大和の国のこころ、万葉のこころ

不肖私がこよなく愛する『万葉集』の鑑賞blogです。

何かここだく我が恋ひ渡る・・・巻第4-656~658

訓読 >>>

656
我(わ)れのみぞ君には恋ふる我(わ)が背子(せこ)が恋ふといふことは言(こと)のなぐさぞ
657
思はじと言ひてしものをはねず色のうつろひやすき我(あ)が心かも
658
思へども験(しるし)もなしと知るものを何かここだく我(あ)が恋ひ渡る

 

要旨 >>>

〈656〉恋しいと思っているのは私ばかり。あなたが恋しいと言うのは口先ばかりです。
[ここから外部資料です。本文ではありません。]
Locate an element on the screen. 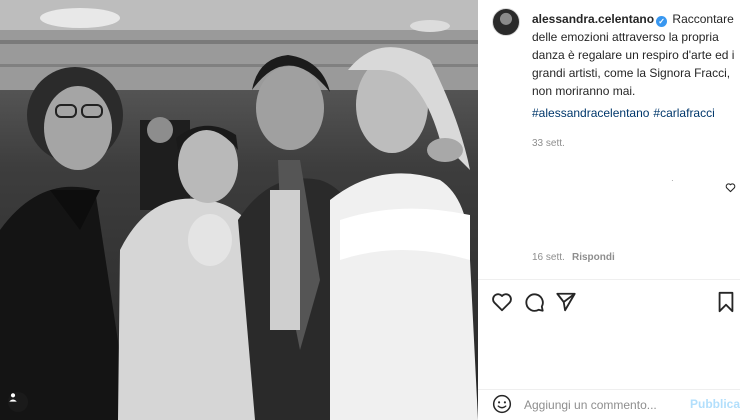 This screenshot has width=740, height=420. emoji-button is located at coordinates (502, 406).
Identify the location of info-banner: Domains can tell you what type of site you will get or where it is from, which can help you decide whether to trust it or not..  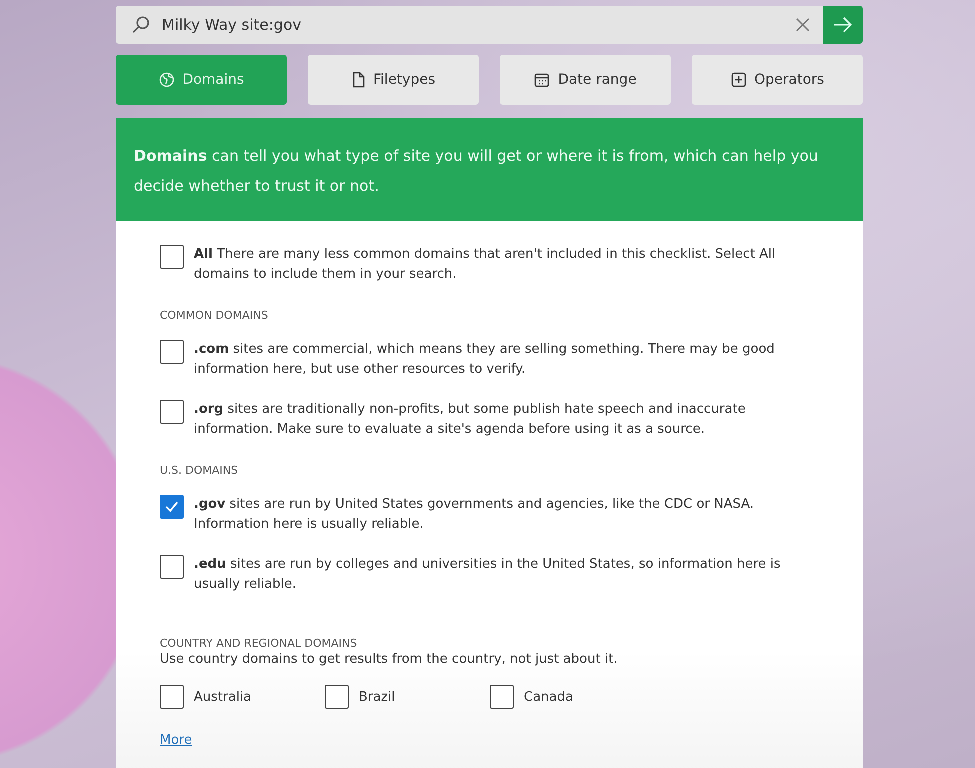
(490, 170).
〈657〉思うまいと口に出して言ったのに、はねずの花の色のように変わりやすい私の心です。

〈658〉いくら恋しく思っても、何の甲斐もないと知っているのに、どうしてこんなに私はずっと恋し続けているのでしょう。

 

鑑賞 >>>

 ここの歌は、「大伴坂上郎女(おおとものさかのうえのいらつめ)の歌六首」とあるうちの3首。

 656の「言のなぐさ」は、口先だけの慰め。「気休めのような甘い言葉は要らない、あなたの本当の気持ちが見えないの」と訴えかけています。657は、656とは別の時に夫に贈った歌。「はねず色の」は「うつろひやすき」の枕詞。「はねず色」は、桃色よりやや濃い目の紅色のこと。「はねず」がどの植物であるかは、庭梅・庭桜・モクレン・芙蓉・ザクロなどの説がありますが、はっきりしていません。その花の色が褪せやすいところから、変わりやすいことの譬喩としてあるようです。658もまた別の時に、足遠くなった夫に訴えた歌。「験」は、甲斐のこと。「ここだく」は、こんなにはなはだしく。

 題詞がないので相手が誰なのかが分かりませんが、その前に、郎女が娘の二嬢について婿の大伴駿河麻呂(おおとものするがまろ)に贈った歌(651~652)や駿河麻呂が二嬢に心を置いた歌(653~654)が並んでいることから、ここの6首は、あるいは二嬢から夫の駿河麻呂に贈り、また答える歌を郎女が代作したものではないかとする見方があります。